As attention has shifted to the use of monitored natural attenuation to remediate sites contaminated with chlorinated solvents, optical spectroscopic methods have gained attention as a potential means to enable long-term monitoring. However, previous field research has shown that a number of geoenvironmental factors adversely influence the quality of in-situ optical spectroscopic measurements, including the presence of (non-target) fluorophores, presence of multiple chemical compounds, and the hydrogeological environment of the site.

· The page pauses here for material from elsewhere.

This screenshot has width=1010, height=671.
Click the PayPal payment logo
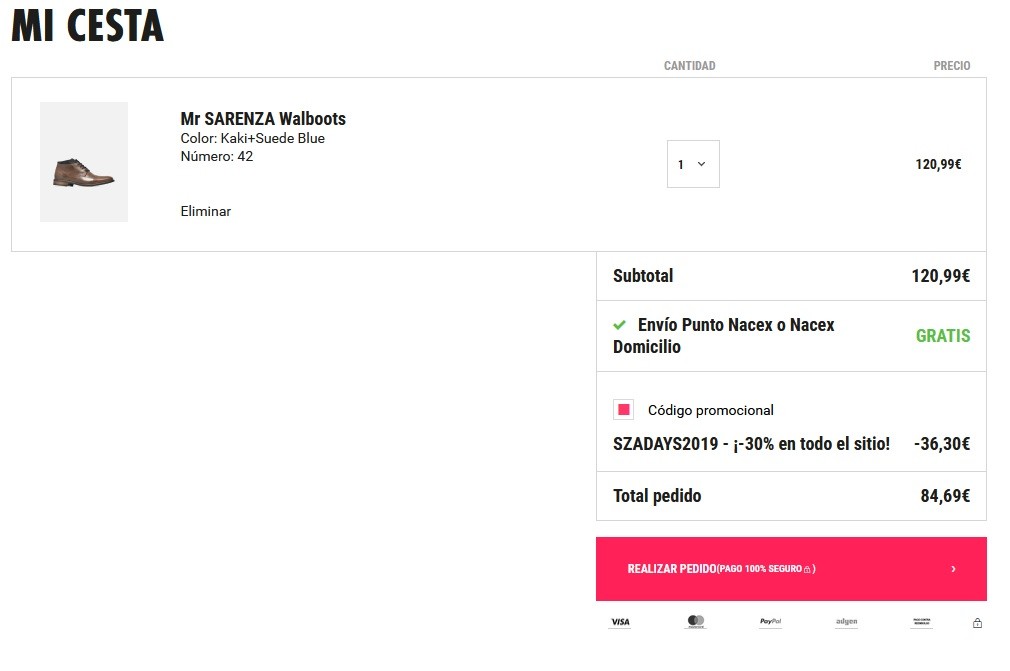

The purpose of this study was to evaluate and characterize the influence of turbidity on the capability of a Time Resolved Raman Spectroscopy (TRRS) system to observe chlorinated solvents in aqueous samples via laboratory tests conducted on liquid standards of trichloroethylene. Key issues investigated included turbid constituent particle size, mineralogy, and turbidity level. Samples were created by doping aqueous chlorinated solvent samples with fine silica flour and Namontmorillonite ranging from 0.02-2μm, with the ultimate aim of understanding how variations in turbidity influence TRRS measurement. Preliminary data indicate that turbidity and particle size consistently influence optical spectroscopic measurements of the TCE contaminant in aqueous solution, with a general trend of exponential decreases in SNR with linear increases in turbidity. Overall, a loss in SNR of ~50% was observed at a turbidity value of ~40 NTU. This observation indicates that absolute Raman intensity in turbid media likely needs to be corrected for the influence of suspended particulate materials in solutions.